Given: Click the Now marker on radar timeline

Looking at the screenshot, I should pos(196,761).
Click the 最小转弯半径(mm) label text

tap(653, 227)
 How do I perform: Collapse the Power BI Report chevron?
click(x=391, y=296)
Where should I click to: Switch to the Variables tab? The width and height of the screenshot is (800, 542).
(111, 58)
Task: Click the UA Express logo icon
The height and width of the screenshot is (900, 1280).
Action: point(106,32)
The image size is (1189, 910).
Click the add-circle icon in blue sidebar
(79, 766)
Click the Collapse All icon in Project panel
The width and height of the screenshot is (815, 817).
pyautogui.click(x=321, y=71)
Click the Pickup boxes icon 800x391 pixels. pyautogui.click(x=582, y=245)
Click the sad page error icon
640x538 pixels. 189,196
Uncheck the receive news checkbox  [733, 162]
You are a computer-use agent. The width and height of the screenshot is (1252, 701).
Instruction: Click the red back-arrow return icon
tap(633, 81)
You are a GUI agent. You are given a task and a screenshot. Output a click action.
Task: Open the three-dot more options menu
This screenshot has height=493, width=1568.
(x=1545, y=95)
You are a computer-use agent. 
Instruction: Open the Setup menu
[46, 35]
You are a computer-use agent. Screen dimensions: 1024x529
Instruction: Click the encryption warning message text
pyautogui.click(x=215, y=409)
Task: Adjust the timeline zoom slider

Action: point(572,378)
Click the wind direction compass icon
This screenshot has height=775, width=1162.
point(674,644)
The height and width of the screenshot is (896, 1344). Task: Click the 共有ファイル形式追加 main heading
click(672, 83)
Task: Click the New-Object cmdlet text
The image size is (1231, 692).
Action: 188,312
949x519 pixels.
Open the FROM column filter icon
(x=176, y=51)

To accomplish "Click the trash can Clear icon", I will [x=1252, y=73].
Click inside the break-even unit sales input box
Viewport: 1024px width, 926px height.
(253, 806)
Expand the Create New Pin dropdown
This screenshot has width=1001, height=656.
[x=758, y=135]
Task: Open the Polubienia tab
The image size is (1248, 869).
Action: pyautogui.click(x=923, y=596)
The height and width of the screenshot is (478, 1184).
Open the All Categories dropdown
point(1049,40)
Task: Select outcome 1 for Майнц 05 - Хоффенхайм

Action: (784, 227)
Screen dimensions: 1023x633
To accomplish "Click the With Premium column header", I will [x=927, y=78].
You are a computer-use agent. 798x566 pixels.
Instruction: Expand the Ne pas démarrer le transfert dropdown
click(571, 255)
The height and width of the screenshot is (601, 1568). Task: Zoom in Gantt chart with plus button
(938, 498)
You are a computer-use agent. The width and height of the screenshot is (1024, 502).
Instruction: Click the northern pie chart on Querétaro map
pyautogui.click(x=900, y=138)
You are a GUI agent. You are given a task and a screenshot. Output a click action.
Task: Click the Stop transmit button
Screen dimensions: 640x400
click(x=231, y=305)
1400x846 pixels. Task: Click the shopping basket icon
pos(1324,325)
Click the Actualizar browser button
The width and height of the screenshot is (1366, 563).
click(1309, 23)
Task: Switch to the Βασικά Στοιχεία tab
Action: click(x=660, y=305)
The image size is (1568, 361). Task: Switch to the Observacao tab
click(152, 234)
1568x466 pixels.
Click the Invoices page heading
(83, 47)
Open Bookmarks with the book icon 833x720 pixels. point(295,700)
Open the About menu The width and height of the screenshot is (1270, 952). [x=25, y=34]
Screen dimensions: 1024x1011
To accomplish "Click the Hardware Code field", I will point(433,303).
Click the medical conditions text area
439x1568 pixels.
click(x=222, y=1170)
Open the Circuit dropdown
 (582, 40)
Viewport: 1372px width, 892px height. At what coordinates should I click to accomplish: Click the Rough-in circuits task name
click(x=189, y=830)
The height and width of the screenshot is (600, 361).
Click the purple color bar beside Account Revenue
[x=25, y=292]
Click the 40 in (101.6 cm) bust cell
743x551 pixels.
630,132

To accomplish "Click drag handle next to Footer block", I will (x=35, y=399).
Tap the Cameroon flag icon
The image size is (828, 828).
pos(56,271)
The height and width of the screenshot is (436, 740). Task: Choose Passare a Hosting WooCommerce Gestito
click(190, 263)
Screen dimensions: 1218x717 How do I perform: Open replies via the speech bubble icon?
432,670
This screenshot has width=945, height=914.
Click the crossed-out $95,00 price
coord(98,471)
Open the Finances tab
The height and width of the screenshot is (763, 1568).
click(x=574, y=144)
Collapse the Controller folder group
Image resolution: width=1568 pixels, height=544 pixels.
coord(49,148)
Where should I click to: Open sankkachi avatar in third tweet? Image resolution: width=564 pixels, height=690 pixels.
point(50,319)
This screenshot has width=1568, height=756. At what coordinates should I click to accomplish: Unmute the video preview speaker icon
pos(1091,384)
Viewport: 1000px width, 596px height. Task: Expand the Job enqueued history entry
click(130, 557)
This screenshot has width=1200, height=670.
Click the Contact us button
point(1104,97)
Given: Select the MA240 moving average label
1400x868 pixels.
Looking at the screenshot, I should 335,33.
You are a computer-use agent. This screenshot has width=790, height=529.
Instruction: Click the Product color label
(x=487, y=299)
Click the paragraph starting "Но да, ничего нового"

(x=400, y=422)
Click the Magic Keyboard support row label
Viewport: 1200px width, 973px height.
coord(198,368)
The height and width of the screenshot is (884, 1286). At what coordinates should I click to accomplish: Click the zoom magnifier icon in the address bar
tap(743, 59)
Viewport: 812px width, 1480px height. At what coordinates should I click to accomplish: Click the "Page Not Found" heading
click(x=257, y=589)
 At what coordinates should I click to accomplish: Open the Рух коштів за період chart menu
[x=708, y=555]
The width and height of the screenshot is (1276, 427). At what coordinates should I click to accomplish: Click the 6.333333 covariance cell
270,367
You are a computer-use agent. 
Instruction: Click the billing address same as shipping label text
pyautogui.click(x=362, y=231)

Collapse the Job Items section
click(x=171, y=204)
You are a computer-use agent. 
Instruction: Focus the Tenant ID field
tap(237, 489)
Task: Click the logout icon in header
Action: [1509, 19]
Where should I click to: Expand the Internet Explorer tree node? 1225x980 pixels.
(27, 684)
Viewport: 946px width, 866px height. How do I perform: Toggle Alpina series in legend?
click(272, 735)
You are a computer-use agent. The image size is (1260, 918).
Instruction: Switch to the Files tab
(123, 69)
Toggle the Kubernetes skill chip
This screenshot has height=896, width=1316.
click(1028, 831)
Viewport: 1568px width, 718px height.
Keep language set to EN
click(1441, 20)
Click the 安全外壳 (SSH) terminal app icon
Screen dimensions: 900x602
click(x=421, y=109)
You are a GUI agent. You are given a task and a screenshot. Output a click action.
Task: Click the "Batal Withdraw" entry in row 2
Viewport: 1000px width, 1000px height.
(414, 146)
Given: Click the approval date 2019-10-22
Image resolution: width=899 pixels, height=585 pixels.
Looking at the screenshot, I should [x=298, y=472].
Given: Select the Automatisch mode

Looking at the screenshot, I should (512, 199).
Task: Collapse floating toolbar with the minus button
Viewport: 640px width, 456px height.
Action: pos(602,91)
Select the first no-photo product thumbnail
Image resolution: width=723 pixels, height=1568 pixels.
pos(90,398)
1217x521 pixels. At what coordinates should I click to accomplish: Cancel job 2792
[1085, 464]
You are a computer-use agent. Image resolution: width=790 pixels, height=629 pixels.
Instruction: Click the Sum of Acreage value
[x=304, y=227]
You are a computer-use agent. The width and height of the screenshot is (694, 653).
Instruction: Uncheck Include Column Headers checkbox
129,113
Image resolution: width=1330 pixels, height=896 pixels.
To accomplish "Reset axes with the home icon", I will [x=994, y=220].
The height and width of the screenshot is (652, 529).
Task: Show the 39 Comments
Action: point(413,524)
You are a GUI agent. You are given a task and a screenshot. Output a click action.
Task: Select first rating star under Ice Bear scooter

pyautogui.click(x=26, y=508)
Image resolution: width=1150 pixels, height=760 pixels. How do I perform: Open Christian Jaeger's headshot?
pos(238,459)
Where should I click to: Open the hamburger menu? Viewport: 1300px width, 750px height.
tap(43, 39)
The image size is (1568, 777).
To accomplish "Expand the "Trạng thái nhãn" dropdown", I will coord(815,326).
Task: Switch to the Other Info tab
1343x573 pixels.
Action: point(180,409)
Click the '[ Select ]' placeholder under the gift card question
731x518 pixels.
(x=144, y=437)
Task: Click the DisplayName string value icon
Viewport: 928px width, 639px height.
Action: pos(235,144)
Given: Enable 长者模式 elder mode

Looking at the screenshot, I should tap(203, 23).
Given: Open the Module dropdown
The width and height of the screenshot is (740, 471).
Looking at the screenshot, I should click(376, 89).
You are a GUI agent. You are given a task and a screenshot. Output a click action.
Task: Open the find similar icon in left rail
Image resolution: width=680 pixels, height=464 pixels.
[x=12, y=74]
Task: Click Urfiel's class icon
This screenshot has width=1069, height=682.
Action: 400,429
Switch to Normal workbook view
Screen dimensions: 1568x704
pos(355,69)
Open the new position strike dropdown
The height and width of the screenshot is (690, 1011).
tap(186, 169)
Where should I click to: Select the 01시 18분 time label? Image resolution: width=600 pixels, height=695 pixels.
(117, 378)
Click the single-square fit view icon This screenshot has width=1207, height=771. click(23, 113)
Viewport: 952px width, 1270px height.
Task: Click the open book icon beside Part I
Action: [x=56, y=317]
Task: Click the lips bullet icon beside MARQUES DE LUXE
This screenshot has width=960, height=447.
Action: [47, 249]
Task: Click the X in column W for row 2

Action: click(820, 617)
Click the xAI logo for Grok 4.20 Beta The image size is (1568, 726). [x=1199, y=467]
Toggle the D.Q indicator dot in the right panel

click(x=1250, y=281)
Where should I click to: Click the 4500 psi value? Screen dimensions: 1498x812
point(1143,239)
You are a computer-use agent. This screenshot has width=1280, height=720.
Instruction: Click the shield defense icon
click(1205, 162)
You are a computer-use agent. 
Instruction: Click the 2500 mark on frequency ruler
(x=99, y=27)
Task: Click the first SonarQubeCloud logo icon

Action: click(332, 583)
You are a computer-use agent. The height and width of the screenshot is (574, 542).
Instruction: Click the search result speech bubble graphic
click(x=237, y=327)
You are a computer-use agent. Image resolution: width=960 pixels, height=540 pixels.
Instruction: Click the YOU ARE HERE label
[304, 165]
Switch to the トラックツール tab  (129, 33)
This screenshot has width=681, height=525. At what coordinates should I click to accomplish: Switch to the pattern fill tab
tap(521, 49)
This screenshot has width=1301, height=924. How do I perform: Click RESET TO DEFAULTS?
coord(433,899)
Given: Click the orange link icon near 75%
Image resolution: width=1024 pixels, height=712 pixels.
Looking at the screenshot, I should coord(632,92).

• _What you have to do_:
Using the entries above, return exactly the lines from the line with "Viewport: 640px width, 456px height." to the line with "Task: Click Urfiel's class icon", counting both of those lines.

• _Solution to this problem_:
Viewport: 640px width, 456px height.
Action: pos(602,91)
Select the first no-photo product thumbnail
Image resolution: width=723 pixels, height=1568 pixels.
pos(90,398)
1217x521 pixels. At what coordinates should I click to accomplish: Cancel job 2792
[1085, 464]
You are a computer-use agent. Image resolution: width=790 pixels, height=629 pixels.
Instruction: Click the Sum of Acreage value
[x=304, y=227]
You are a computer-use agent. The width and height of the screenshot is (694, 653).
Instruction: Uncheck Include Column Headers checkbox
129,113
Image resolution: width=1330 pixels, height=896 pixels.
To accomplish "Reset axes with the home icon", I will [x=994, y=220].
The height and width of the screenshot is (652, 529).
Task: Show the 39 Comments
Action: point(413,524)
You are a GUI agent. You are given a task and a screenshot. Output a click action.
Task: Select first rating star under Ice Bear scooter

pyautogui.click(x=26, y=508)
Image resolution: width=1150 pixels, height=760 pixels. How do I perform: Open Christian Jaeger's headshot?
pos(238,459)
Where should I click to: Open the hamburger menu? Viewport: 1300px width, 750px height.
tap(43, 39)
The image size is (1568, 777).
To accomplish "Expand the "Trạng thái nhãn" dropdown", I will coord(815,326).
Task: Switch to the Other Info tab
1343x573 pixels.
Action: point(180,409)
Click the '[ Select ]' placeholder under the gift card question
731x518 pixels.
(x=144, y=437)
Task: Click the DisplayName string value icon
Viewport: 928px width, 639px height.
Action: pos(235,144)
Given: Enable 长者模式 elder mode

Looking at the screenshot, I should tap(203, 23).
Given: Open the Module dropdown
The width and height of the screenshot is (740, 471).
Looking at the screenshot, I should click(376, 89).
You are a GUI agent. You are given a task and a screenshot. Output a click action.
Task: Open the find similar icon in left rail
Image resolution: width=680 pixels, height=464 pixels.
[x=12, y=74]
Task: Click Urfiel's class icon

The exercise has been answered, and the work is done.